→ WORK INSTRUCTION
Given the records below, would you repeat exactly the lines that begin at the one containing "Given: Click Trackhouse MotoGP Team" and end at the one containing "You are a computer-use agent. The", inclusive?

→ THE INPUT
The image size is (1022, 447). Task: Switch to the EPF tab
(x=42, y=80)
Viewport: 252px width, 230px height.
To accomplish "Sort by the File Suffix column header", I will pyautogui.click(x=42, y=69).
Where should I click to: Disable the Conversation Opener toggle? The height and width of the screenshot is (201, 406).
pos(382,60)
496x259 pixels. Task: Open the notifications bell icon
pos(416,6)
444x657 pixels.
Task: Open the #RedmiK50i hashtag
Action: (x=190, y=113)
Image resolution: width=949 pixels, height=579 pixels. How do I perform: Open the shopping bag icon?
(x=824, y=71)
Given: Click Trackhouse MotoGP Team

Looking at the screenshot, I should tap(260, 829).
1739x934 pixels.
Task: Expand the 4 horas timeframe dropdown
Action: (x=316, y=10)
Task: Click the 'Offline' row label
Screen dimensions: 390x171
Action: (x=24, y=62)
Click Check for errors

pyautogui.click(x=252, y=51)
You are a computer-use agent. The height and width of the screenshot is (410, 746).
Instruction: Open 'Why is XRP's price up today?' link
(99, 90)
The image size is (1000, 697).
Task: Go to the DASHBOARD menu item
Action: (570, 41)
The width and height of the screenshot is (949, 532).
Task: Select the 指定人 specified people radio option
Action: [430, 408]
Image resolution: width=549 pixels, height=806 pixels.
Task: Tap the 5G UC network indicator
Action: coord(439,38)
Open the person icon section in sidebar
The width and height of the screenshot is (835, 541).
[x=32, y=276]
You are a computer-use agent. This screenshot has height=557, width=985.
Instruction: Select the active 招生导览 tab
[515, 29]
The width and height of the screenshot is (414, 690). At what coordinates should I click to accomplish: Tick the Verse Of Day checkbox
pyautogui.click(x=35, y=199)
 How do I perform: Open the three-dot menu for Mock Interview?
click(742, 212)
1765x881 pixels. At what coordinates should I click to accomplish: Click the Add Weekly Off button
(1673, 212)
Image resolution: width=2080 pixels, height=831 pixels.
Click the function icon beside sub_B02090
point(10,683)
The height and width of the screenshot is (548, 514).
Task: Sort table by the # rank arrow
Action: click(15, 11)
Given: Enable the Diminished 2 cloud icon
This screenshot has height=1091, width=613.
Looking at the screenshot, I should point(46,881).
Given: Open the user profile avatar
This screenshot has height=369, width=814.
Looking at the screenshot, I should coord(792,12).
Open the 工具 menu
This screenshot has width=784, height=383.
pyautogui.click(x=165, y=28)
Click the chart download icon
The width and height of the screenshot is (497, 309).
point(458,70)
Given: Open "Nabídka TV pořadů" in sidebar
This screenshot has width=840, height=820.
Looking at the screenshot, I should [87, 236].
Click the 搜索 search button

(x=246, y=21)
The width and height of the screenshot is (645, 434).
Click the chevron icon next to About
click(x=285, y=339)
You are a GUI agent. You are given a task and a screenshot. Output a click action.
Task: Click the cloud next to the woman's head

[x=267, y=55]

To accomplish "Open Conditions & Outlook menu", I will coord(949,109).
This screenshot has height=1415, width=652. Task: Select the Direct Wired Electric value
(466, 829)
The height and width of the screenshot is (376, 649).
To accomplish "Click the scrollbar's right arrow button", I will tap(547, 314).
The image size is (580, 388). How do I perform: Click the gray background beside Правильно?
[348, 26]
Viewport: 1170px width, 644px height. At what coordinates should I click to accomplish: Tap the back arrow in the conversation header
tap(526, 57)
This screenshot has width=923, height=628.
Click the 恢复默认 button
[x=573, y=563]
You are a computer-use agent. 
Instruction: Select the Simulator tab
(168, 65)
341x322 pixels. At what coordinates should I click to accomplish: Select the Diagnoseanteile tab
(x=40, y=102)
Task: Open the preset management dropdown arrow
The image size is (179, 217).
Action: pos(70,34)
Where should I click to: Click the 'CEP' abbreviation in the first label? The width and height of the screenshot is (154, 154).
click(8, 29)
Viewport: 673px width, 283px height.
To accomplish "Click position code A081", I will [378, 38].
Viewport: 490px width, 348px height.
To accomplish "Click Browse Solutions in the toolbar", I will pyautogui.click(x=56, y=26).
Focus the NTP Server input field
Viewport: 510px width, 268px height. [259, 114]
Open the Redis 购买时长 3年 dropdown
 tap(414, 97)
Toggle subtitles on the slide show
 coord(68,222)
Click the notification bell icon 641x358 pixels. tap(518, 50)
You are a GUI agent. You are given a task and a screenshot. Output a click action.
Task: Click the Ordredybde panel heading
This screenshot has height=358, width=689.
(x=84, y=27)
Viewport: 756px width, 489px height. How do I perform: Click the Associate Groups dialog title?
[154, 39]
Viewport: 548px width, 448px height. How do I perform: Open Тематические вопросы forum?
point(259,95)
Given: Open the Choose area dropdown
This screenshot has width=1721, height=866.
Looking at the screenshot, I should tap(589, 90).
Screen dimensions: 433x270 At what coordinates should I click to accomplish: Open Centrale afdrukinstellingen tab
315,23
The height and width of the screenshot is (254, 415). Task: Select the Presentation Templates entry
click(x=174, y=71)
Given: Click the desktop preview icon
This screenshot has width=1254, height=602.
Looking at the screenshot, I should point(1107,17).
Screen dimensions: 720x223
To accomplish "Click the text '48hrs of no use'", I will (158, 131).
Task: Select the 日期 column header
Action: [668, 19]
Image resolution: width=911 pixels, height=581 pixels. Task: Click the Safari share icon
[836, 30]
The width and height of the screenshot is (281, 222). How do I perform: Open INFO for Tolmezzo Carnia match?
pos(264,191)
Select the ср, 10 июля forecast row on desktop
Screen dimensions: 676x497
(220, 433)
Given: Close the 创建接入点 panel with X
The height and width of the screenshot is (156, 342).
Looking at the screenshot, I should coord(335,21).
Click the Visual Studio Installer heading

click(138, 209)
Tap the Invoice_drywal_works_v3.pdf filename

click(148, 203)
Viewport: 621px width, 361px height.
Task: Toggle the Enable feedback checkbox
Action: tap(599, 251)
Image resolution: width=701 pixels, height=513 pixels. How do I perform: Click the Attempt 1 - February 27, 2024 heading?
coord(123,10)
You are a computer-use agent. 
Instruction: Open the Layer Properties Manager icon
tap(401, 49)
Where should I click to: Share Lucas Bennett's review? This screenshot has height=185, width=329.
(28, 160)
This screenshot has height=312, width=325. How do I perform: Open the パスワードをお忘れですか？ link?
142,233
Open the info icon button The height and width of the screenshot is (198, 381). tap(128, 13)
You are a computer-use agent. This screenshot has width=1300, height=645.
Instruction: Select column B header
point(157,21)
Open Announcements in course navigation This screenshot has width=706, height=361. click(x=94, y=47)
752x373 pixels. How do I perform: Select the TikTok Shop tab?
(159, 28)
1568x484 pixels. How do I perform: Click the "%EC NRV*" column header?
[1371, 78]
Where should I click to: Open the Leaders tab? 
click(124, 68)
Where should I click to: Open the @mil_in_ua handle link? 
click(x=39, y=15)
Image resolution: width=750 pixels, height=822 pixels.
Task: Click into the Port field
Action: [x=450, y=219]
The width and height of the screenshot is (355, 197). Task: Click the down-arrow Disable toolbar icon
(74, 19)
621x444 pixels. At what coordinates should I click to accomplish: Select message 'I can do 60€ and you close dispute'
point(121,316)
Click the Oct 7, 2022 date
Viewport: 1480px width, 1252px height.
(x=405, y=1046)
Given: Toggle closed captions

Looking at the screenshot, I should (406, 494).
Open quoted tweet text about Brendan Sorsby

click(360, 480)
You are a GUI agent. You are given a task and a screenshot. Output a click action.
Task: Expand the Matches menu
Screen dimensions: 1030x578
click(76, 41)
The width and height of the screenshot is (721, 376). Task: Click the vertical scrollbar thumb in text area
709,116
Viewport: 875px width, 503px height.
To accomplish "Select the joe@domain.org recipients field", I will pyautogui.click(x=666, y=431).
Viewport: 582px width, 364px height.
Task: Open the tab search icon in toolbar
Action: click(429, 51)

→ RESULT
Given: Click Trackhouse MotoGP Team

Looking at the screenshot, I should tap(260, 829).
1739x934 pixels.
Task: Expand the 4 horas timeframe dropdown
Action: (x=316, y=10)
Task: Click the 'Offline' row label
Screen dimensions: 390x171
Action: (x=24, y=62)
Click Check for errors

pyautogui.click(x=252, y=51)
You are a computer-use agent. The height and width of the screenshot is (410, 746).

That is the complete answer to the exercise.